**Stored data entries:**
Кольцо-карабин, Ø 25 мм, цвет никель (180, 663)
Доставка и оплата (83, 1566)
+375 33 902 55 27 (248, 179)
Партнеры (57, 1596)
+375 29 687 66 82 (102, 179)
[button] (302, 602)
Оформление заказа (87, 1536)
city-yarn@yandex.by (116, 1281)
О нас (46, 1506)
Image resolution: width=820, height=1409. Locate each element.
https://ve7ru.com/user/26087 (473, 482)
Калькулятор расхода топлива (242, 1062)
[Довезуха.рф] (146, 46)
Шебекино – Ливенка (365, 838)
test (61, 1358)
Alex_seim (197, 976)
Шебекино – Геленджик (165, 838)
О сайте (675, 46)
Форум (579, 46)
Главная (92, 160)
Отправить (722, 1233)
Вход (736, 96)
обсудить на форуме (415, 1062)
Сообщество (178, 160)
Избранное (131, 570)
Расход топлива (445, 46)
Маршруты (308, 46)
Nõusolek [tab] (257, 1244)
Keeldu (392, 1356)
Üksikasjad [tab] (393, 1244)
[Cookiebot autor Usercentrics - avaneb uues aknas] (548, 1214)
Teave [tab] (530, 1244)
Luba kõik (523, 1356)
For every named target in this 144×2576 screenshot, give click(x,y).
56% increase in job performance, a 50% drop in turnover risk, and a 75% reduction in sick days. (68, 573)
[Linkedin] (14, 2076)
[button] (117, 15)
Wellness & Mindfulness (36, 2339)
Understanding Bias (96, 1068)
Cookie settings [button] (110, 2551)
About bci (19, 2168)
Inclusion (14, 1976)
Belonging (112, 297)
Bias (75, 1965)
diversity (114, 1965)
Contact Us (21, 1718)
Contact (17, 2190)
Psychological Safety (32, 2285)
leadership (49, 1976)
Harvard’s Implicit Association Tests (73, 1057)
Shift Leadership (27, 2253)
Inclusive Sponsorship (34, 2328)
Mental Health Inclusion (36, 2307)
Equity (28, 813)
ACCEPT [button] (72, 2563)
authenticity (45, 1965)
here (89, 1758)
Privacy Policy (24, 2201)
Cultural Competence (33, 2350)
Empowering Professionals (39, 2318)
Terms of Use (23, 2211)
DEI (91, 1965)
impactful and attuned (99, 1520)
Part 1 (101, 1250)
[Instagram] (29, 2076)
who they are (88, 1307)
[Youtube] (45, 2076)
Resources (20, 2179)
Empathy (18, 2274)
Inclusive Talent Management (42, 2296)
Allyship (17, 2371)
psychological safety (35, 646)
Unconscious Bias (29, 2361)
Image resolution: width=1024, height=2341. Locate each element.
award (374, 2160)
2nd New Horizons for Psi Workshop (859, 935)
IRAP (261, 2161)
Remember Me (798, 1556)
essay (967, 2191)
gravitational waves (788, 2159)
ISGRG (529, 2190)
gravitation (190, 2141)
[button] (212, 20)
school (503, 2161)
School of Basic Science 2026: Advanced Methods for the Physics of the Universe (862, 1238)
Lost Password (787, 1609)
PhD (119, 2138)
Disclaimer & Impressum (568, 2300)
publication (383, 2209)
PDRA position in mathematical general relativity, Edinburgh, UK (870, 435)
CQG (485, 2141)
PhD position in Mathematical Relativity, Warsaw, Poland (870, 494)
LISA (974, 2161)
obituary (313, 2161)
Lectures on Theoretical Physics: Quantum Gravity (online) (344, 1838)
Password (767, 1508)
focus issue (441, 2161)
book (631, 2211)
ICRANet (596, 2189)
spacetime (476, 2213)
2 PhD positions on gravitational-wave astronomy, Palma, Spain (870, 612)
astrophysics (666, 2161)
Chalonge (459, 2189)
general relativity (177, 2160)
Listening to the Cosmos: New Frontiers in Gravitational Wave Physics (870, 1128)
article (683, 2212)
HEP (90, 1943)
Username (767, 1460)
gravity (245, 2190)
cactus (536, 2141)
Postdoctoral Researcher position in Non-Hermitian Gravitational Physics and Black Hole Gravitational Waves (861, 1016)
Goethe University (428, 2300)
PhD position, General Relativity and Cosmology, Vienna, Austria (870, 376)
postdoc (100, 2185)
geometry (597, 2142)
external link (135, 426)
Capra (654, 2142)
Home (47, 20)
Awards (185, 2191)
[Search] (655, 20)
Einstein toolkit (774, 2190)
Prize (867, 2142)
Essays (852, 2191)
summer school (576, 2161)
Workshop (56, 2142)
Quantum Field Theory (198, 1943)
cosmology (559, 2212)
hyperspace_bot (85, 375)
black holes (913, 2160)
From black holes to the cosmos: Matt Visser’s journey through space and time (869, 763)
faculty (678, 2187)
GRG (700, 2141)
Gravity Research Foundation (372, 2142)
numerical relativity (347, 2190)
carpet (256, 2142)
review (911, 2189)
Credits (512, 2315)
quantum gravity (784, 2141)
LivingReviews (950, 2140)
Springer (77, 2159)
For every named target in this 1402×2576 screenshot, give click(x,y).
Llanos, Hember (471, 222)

**Exercise objective:**
Take the entries above and return only the lines from the one with "ICRANet (596, 2189)" to the one with "Goethe University (428, 2300)", both included, unchanged.

**Response area:**
ICRANet (596, 2189)
spacetime (476, 2213)
2 PhD positions on gravitational-wave astronomy, Palma, Spain (870, 612)
astrophysics (666, 2161)
Chalonge (459, 2189)
general relativity (177, 2160)
Listening to the Cosmos: New Frontiers in Gravitational Wave Physics (870, 1128)
article (683, 2212)
HEP (90, 1943)
Username (767, 1460)
gravity (245, 2190)
cactus (536, 2141)
Postdoctoral Researcher position in Non-Hermitian Gravitational Physics and Black Hole Gravitational Waves (861, 1016)
Goethe University (428, 2300)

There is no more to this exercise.